2.Introduction of the "Push-Pull Mechanism" for Catalyst Design
We proposed a novel "push-pull mechanism" to explain how the coordination of palladium with electronegative donor atoms (e.g., nitrogen and oxygen) optimizes the binding energy of the key intermediate (*OOH). This mechanism enhances H₂O₂ selectivity by suppressing further reduction to water. Our findings offer a theoretical framework for designing molecular catalysts with precise control over reaction pathways.
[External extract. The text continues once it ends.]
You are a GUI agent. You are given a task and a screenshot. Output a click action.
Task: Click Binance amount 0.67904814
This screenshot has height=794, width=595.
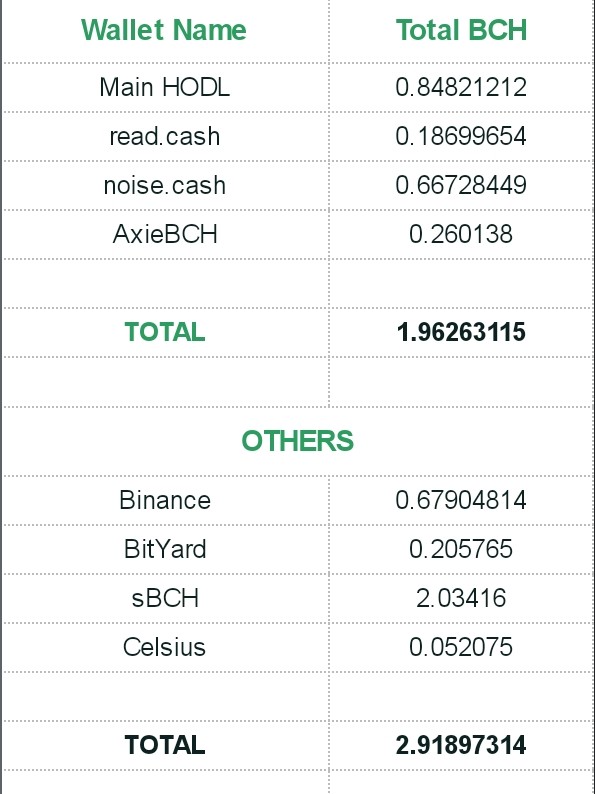coord(461,500)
3.Comprehensive Integration of Experimental and Theoretical Approaches
By combining advanced experimental techniques (e.g., X-ray absorption spectroscopy) with density functional theory (DFT) calculations, we validated the atomic structure and catalytic performance of our materials. These analyses revealed that Pd-N₄ active sites are critical for high selectivity in H₂O₂ production, bridging experimental observations with theoretical insights to guide future catalyst design for green chemical synthesis.
主要貢獻
1.高效單原子催化劑的開發以促進 H₂O₂ 生產
我們成功合成了三種鈀單原子催化劑(Pd-N₄-CO、Pd-S₄-NCO 和 Pd-N₂O₂-C),這些催化劑使用富含異原子的配體製備而成。其中,Pd-N₄-CO 在兩電子氧還原反應(ORR)中展現出卓越的性能,在寬電位範圍內實現了超過 95% 的選擇性,並且具有極低的過電位。這項研究為傳統高能耗的 H₂O₂ 生產方法提供了一種可持續且高效的替代方案。
2.提出“推拉機制”以優化催化劑設計
我們提出了一種新穎的“推拉機制”,解釋鈀與高電負性供體原子(如氮和氧)之間的配位如何優化關鍵中間體 (*OOH) 的鍵合能,從而提高 H₂O₂ 的選擇性並抑制其進一步還原為水。我們的發現為設計具有精確反應路徑控制的分子催化劑提供了理論框架。
3.實驗與理論結合驗證催化劑結構與性能
我們結合了先進的實驗技術(如 X 射線吸收光譜 XANES 和 EXAFS)與密度泛函理論(DFT)計算,驗證了催化劑的原子結構與電催化性能。結果顯示 Pd-N₄ 結構是 H₂O₂ 高選擇性生成的關鍵活性位點,這一綜合方法將實驗觀察與理論洞見相結合,為未來綠色化學合成中的催化劑設計提供了指導。